Click-target data
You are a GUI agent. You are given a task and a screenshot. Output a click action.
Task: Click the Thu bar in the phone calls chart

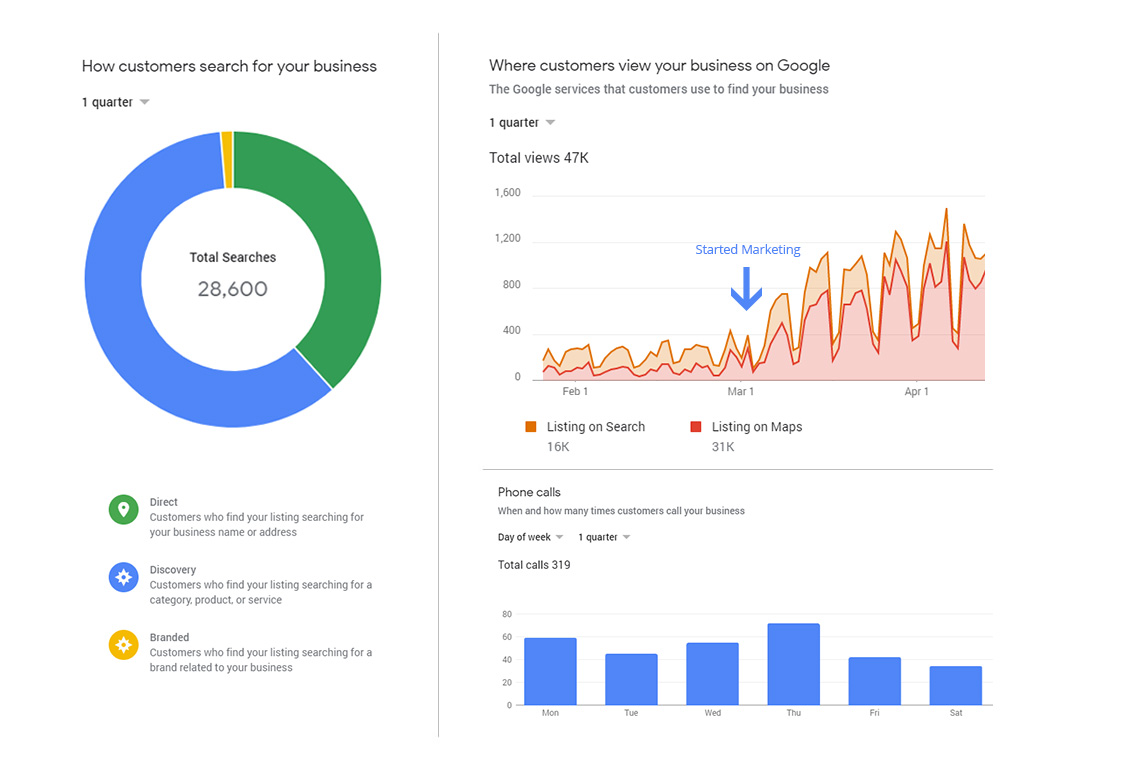tap(793, 665)
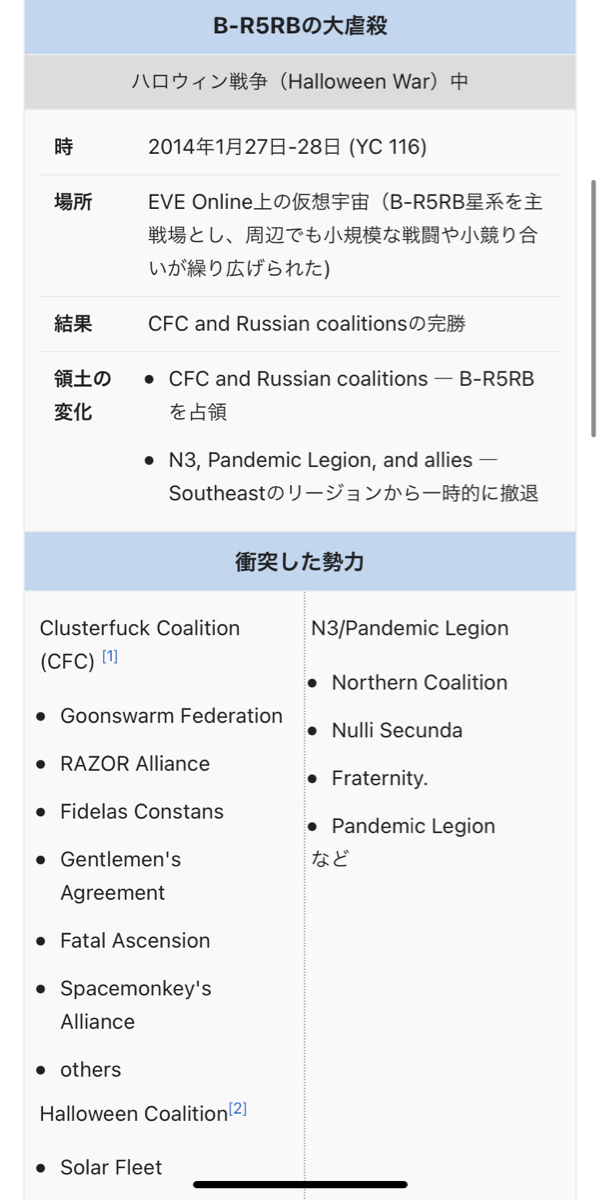Tap Nulli Secunda list entry
The width and height of the screenshot is (601, 1200).
[x=397, y=730]
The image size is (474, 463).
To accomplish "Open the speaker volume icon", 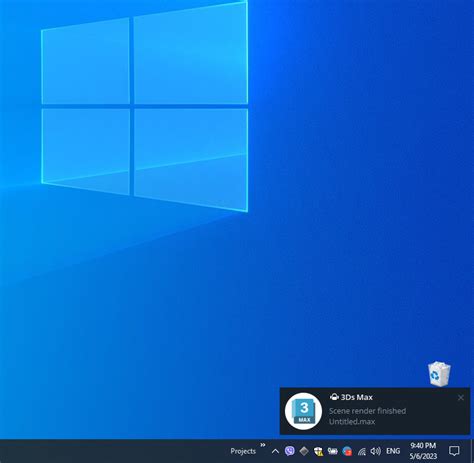I will click(375, 451).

Stated problem =>
Extract every line of the material above that contains the string "screenshot".

Answer for this exercise =>
You are a GUI agent. You are given a task and a screenshot. Output a click action.
The width and height of the screenshot is (601, 1200).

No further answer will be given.